* [PATCH 2/2] ZERO_PAGE based on pte_special
2009-08-05 10:16 [PATCH] ZERO_PAGE again v5 KAMEZAWA Hiroyuki
2009-08-05 10:17 ` [PATCH 1/2] ZERO_PAGE config KAMEZAWA Hiroyuki
@ 2009-08-05 10:19 ` KAMEZAWA Hiroyuki
2009-08-09 17:28 ` [PATCH] ZERO_PAGE again v5 Hugh Dickins
2 siblings, 0 replies; 6+ messages in thread
From: KAMEZAWA Hiroyuki @ 2009-08-05 10:19 UTC (permalink / raw)
To: KAMEZAWA Hiroyuki
Cc: linux-mm, linux-kernel, npiggin, hugh.dickins, akpm, torvalds
From: KAMEZAWA Hiroyuki <kamezawa.hiroyu@jp.fujitsu.com>
updated against: mmotm-Jul-30-2009.
ZERO_PAGE for anonymous private mapping is useful when an application
requires large continuous memory but write sparsely or some other usages.
It was removed in 2.6.24 but this patch tries to re-add it.
(Because there are some use cases..)
In past, ZERO_PAGE was removed because heavy cache line contention in
ZERO_PAGE's refcounting, this version of ZERO_PAGE avoid to refcnt it.
Then, implementation is changed as following.
- Use of ZERO_PAGE is limited to PRIVATE mapping. Then, VM_MAYSHARE is
checked as VM_SHARED.
- pte_special(), _PAGE_SPECIAL bit in pte is used for indicating ZERO_PAGE.
- follow_page() eats FOLL_XXX flag. If FOLL_NOZERO is set,
NULL is returned even if ZERO_PAGE is found.
- vm_normal_page() returns NULL if ZERO_PAGE is found.
- __get_user_pages() eats one more flag as GUP_FLAGS_IGNORE_ZERO. If set,
__get_user_page() returns NULL even if ZERO_PAGE is found.
Changelog v4.1 -> v5
- removed new arguments to vm_normal_page()

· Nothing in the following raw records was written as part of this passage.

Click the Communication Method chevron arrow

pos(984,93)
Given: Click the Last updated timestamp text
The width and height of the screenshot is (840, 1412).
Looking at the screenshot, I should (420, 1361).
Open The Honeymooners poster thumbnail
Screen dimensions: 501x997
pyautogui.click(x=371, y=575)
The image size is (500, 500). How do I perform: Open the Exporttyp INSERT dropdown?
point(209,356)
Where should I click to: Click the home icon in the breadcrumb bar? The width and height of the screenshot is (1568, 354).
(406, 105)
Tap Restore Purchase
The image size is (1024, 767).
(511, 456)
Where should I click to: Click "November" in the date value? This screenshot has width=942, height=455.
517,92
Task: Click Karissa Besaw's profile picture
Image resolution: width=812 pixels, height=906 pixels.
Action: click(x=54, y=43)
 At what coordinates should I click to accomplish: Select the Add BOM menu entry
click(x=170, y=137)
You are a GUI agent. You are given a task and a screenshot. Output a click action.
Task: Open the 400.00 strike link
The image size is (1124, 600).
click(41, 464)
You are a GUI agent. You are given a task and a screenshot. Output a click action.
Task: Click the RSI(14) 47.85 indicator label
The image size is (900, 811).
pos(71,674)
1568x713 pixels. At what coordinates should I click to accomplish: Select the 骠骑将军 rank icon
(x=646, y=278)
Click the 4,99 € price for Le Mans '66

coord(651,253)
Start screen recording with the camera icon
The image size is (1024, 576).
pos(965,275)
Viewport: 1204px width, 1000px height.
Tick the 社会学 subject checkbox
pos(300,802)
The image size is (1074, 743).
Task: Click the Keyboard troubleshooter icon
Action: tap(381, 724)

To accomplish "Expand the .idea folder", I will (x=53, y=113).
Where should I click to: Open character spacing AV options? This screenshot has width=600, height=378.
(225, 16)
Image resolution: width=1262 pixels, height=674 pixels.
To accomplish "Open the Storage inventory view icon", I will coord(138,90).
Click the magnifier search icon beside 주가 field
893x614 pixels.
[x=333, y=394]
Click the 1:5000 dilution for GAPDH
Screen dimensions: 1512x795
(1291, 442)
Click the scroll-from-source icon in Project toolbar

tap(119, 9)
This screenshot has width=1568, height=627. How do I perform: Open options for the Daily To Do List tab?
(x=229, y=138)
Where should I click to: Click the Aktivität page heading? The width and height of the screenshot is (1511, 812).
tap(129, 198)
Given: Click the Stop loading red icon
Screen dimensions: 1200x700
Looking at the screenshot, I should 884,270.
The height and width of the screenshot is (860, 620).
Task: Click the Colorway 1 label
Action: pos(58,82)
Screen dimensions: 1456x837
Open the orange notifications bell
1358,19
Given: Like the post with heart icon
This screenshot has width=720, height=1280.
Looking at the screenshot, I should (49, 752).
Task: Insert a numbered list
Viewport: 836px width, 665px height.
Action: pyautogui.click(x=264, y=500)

- follow_page() handles ZERO_PAGE directly.
Changelog v4 -> v4.1
- removed nexted "if" in get_user_pages() for readability
Changelog v3->v4
- FOLL_NOZERO is directly passed to vm_normal_page()
Changelog v2->v3
- totally renewed.
- use pte_special()
- added new argument to vm_normal_page().
- MAYSHARE is checked.
Signed-off-by: KAMEZAWA Hiroyuki <kamezawa.hiroyu@jp.fujitsu.com>
---
include/linux/mm.h | 1
mm/internal.h | 1
mm/memory.c | 123 +++++++++++++++++++++++++++++++++++++++++++----------
mm/migrate.c | 6 +-
mm/mlock.c | 2
5 files changed, 108 insertions(+), 25 deletions(-)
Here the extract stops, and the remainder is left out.